Inevitably you’ll get stuck with a very sparse or problematic blood-trailing job. If the blood trail is very light, you should follow these guidelines:
Tips for Following Sparse Blood Trails
- Don’t step on or disturb any blood specks or tracks. You may have to return back to these clues later on.
- Continually mark the blood trail as you go, either with a GPS, orange tape, or toilet paper. By keeping track of the trail you may be able to determine the general direction the buck is headed.
- In places where you are unable to see tracks, you can still determine the direction of travel by reading blood splashes: they always splash forward. If the blood trail is sparse, you can tell the direction of travel by which side of the grass the blood is on.

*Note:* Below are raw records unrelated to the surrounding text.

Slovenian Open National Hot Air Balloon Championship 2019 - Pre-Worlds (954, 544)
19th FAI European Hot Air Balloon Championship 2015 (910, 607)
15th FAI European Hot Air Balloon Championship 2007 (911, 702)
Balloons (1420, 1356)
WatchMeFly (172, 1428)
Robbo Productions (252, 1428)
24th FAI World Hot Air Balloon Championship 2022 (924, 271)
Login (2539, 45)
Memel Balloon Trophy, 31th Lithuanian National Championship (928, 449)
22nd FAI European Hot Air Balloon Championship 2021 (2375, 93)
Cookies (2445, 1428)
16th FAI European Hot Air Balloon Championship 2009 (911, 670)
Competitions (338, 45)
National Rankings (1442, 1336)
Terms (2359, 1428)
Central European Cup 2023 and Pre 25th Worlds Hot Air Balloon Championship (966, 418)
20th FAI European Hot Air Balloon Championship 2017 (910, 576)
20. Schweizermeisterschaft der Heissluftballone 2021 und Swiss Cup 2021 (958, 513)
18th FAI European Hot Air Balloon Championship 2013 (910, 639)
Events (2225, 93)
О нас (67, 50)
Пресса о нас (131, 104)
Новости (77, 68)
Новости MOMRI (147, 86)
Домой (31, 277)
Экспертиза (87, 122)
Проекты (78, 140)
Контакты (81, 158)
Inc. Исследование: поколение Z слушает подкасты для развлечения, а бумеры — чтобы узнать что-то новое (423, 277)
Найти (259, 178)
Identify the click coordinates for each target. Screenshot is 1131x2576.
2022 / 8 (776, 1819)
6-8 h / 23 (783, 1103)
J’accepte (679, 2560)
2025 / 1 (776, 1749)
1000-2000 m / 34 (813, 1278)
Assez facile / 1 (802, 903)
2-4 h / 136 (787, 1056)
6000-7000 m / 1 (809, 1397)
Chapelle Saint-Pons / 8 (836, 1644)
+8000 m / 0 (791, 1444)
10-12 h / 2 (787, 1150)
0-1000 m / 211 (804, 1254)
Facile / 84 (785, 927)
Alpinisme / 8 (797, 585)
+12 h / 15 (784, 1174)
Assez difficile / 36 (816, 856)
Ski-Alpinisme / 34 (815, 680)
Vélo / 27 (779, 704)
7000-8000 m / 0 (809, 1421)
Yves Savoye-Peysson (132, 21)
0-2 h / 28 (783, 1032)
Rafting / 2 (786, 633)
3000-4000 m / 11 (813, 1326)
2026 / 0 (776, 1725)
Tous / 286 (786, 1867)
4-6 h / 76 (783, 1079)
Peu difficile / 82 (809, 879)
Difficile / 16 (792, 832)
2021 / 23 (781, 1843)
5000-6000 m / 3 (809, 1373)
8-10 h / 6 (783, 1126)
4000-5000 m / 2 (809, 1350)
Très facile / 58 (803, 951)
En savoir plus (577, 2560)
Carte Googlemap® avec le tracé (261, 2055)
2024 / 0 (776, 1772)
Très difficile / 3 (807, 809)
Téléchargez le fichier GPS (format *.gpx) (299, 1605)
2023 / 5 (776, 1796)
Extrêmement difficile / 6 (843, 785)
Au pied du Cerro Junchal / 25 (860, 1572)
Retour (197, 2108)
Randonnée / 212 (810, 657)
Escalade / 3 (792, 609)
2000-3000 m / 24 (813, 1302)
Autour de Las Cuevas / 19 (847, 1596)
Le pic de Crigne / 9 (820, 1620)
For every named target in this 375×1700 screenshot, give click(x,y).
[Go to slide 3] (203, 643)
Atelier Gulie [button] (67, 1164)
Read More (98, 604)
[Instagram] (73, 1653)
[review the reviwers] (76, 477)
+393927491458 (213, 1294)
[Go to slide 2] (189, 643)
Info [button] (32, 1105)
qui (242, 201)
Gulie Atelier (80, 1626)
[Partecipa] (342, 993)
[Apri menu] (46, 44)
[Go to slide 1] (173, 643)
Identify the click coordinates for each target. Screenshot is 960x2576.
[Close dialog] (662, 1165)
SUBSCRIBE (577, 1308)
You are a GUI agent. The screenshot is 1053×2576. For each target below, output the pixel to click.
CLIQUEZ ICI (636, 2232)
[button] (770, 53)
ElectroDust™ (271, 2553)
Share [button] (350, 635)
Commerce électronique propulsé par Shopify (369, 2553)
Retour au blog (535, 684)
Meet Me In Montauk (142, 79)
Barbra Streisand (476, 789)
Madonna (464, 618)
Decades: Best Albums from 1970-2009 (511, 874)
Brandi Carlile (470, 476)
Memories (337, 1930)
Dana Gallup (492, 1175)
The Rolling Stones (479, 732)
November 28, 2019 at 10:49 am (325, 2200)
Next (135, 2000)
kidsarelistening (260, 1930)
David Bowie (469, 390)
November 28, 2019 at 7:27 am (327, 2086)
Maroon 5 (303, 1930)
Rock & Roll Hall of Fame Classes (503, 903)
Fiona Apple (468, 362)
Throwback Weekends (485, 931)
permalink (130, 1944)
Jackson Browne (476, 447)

- In the evening you might have to track faster. It’s much harder to trail a buck in the dark, but if you must just be sure to have a very bright flashlight. This will not only help you locate more sign, but will light up the deer’s glowing eyes far ahead so you don’t bump him further.
- If the trail runs cold, consider enlisting the help of a blood-trailing dog. Dogs trained to follow blood trails are becoming a popular method for recovering wounded game. Once the deer goes down, it won’t last long sitting in the field, so consider getting the dog handlers contact information before the hunt.
- If you lose the trail completely, you will have to employ a “grid-search” beginning where the last sign disappeared. At this point you should be able to “guestimate” the deer’s general direction of travel. Use your GPS to keep track of everywhere you’ve been and where you haven’t. Because you are now on a timer, grid-searching should be done with as many helpers as possible.
Contrary to popular belief, wounded animals don’t go directly to water, nor do they run directly downhill. Rather their first inclination is to put as much distance between you and them as possible. Given enough time the animal will eventually seek out water, but don’t count on it.
As for direction of travel, I’ve seen mortally wounded animals run uphill or downhill. But more often they side-hill or slant downhill over very long distances. Once again, every shot situation is different, so use your best judgment.
On rare occasion a deer that seems mortally hit will escape and make a full recovery. This happens a lot with high hits in “no-man’s-land,” as it’s sometimes called. Other times the arrow may have only contacted muscle tissue. Either way, you’ll likely never catch up to the animal. That doesn’t mean you shouldn’t try; it just means there are times when you must throw in the towel. Only experience can tell you how to proceed.